Recorded information ▸
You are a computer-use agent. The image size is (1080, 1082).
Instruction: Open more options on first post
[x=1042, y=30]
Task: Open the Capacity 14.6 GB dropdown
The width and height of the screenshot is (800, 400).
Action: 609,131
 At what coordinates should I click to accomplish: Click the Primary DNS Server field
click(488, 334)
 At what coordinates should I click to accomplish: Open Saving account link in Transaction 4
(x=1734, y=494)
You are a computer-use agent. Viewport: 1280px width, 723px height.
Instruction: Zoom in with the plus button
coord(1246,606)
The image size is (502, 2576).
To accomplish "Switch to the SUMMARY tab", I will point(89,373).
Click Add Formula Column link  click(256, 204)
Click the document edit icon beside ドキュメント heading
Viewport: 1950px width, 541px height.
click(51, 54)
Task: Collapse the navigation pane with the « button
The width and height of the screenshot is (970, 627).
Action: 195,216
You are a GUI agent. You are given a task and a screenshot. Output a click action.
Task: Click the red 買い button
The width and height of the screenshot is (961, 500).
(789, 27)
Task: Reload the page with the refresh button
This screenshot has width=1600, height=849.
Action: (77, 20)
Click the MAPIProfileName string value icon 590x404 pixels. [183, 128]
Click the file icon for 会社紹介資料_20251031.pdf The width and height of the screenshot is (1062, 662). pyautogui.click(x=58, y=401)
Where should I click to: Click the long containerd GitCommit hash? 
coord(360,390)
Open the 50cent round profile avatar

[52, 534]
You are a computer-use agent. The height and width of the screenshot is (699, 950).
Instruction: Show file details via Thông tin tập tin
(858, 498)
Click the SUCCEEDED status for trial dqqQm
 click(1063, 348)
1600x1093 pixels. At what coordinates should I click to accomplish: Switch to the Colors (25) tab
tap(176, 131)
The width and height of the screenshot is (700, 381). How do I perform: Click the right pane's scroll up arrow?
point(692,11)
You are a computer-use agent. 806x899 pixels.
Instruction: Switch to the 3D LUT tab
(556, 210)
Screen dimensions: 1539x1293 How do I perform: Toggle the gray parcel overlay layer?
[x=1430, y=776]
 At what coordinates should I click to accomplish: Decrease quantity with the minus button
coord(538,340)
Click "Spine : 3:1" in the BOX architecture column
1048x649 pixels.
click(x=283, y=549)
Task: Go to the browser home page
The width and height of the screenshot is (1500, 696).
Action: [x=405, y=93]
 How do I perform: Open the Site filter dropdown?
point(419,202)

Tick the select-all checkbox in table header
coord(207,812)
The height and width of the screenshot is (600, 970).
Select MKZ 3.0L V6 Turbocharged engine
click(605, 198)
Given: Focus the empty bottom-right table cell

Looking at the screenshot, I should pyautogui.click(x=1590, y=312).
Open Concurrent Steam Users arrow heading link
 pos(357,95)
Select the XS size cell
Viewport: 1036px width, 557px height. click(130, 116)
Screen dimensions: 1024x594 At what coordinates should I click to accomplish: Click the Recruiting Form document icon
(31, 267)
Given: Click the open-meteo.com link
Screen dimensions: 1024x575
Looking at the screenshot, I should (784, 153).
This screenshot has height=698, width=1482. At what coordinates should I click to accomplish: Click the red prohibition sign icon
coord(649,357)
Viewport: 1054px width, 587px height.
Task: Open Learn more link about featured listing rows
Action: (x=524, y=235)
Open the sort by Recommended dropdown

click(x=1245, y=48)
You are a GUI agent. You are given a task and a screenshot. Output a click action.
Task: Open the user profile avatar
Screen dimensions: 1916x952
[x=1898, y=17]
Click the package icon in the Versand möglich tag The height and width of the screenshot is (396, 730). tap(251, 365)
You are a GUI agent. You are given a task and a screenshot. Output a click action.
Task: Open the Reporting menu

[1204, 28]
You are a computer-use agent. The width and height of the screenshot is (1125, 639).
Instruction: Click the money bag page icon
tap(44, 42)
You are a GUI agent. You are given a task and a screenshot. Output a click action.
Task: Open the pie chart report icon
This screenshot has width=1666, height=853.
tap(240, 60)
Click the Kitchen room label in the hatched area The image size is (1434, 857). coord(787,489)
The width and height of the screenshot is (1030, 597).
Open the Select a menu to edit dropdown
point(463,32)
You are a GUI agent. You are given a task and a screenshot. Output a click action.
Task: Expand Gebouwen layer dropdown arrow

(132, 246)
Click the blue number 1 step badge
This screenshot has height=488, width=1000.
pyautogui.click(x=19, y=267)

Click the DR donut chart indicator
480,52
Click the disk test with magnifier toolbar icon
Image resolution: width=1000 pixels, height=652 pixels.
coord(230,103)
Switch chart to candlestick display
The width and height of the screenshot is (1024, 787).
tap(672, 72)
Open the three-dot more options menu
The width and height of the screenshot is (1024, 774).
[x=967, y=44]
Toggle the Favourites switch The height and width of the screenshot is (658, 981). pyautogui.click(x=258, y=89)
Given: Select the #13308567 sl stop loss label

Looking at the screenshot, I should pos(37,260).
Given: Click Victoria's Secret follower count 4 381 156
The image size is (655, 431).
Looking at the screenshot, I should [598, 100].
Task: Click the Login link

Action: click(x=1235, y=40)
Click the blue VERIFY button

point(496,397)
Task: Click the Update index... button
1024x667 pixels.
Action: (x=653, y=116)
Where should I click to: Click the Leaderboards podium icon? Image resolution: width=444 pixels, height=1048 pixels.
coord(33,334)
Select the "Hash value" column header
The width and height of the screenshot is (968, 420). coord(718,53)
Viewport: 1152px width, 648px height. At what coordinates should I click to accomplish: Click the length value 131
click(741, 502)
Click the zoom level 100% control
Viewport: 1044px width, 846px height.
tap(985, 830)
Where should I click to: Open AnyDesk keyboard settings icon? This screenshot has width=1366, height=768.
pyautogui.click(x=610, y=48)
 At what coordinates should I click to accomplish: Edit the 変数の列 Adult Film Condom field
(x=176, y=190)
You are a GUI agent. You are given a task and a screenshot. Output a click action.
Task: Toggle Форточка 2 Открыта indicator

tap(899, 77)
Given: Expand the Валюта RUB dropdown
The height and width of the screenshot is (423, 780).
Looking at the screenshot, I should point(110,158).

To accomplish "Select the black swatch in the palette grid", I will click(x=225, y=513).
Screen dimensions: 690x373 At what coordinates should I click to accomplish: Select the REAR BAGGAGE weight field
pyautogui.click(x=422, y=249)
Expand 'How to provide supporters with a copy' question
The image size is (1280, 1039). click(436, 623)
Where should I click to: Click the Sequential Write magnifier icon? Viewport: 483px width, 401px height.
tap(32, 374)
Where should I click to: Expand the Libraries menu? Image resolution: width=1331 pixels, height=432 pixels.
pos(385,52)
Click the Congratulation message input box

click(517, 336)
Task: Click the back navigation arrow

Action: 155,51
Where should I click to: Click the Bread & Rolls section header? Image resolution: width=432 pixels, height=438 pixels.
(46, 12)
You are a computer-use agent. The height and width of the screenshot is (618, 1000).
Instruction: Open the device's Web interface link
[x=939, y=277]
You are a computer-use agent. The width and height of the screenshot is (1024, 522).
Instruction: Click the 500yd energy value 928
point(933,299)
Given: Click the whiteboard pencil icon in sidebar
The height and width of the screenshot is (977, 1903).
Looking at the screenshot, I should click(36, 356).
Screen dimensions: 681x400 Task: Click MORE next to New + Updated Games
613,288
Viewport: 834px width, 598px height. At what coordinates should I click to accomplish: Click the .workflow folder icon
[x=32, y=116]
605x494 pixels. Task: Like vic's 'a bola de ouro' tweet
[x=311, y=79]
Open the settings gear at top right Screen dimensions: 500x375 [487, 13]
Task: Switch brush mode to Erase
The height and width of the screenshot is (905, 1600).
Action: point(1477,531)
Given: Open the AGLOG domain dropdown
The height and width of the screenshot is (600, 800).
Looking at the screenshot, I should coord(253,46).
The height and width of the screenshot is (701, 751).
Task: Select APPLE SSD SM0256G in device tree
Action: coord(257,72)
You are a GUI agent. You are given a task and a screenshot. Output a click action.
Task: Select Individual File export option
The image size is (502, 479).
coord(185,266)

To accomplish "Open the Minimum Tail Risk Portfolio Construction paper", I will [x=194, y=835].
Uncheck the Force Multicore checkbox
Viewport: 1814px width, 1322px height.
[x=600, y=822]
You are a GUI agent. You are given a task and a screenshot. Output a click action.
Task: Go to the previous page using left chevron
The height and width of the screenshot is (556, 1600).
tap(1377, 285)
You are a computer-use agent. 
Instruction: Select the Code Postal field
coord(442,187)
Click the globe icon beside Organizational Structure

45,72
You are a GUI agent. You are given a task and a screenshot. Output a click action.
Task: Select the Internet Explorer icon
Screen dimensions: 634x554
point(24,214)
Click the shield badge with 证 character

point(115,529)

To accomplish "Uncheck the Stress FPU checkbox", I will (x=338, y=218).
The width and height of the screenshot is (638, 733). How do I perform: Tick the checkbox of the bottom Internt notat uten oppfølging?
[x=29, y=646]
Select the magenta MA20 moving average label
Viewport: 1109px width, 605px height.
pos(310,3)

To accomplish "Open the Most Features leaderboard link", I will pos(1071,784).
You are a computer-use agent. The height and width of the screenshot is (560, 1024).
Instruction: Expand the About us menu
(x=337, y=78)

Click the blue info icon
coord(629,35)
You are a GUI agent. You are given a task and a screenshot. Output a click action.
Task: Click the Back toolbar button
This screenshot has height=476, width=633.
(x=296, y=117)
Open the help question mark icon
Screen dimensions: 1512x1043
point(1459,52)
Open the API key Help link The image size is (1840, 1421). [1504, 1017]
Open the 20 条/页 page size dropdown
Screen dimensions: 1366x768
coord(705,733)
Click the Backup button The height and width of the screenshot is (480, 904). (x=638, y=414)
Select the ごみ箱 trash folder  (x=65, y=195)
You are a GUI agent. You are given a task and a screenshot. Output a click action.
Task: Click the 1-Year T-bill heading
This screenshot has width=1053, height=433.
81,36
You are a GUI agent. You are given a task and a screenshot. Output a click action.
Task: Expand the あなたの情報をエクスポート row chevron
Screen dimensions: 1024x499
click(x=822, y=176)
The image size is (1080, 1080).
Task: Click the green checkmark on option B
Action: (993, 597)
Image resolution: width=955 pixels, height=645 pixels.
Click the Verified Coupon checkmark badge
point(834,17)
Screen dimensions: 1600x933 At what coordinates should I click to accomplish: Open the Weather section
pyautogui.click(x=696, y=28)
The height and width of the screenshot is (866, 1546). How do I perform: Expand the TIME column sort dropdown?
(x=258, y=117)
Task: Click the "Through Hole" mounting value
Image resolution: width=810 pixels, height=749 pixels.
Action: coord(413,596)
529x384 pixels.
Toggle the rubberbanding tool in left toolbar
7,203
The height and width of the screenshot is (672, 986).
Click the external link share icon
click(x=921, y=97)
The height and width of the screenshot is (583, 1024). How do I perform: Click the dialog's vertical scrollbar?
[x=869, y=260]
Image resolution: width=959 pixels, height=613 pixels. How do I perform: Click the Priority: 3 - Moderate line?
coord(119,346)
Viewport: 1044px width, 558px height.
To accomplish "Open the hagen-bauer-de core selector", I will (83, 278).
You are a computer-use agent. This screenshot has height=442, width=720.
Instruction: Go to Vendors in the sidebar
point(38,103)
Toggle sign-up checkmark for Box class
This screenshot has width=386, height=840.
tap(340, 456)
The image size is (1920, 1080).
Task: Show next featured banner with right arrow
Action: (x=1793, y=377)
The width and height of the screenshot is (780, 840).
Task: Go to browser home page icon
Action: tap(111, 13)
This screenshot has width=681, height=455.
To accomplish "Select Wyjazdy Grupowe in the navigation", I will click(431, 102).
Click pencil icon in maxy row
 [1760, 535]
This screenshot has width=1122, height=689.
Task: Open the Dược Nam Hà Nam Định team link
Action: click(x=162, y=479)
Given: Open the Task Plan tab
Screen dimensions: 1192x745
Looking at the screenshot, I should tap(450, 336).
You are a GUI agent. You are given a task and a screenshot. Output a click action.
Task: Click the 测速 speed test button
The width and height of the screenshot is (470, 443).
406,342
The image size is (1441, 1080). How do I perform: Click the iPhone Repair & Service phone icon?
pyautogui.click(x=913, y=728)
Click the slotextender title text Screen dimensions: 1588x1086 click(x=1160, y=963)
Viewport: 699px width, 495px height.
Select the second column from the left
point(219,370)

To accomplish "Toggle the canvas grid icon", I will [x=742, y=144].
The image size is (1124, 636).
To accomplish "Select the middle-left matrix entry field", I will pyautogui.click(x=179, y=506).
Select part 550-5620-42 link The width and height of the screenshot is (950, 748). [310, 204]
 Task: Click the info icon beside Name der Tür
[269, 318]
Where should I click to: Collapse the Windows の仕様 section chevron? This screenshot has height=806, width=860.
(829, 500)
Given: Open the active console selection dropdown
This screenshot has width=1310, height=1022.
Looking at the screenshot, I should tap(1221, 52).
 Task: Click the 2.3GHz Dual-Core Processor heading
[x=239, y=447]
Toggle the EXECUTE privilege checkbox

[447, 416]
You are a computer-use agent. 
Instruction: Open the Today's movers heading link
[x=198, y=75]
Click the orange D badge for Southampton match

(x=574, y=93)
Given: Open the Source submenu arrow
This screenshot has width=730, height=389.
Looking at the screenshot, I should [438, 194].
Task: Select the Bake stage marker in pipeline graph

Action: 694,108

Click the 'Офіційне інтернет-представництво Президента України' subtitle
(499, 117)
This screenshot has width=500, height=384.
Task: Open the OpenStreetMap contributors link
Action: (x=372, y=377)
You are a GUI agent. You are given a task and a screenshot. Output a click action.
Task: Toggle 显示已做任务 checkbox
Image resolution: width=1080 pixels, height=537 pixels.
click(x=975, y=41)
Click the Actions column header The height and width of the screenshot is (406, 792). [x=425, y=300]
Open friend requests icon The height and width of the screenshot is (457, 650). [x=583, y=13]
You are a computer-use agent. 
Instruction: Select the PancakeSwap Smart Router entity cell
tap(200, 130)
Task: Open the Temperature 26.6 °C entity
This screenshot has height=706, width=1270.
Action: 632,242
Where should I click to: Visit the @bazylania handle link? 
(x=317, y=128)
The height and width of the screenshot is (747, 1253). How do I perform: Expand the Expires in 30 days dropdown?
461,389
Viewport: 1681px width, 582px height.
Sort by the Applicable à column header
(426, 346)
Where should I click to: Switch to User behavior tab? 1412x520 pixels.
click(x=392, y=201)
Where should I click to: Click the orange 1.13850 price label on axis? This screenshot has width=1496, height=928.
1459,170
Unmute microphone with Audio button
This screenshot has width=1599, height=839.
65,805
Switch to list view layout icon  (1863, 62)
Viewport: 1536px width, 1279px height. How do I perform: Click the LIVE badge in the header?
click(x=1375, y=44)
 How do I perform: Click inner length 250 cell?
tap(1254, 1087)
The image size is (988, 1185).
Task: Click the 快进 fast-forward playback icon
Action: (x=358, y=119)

Try it ▸ In the listing above, how many lines include the string "grid"? Reply with the number alone.

Task result ▸ 2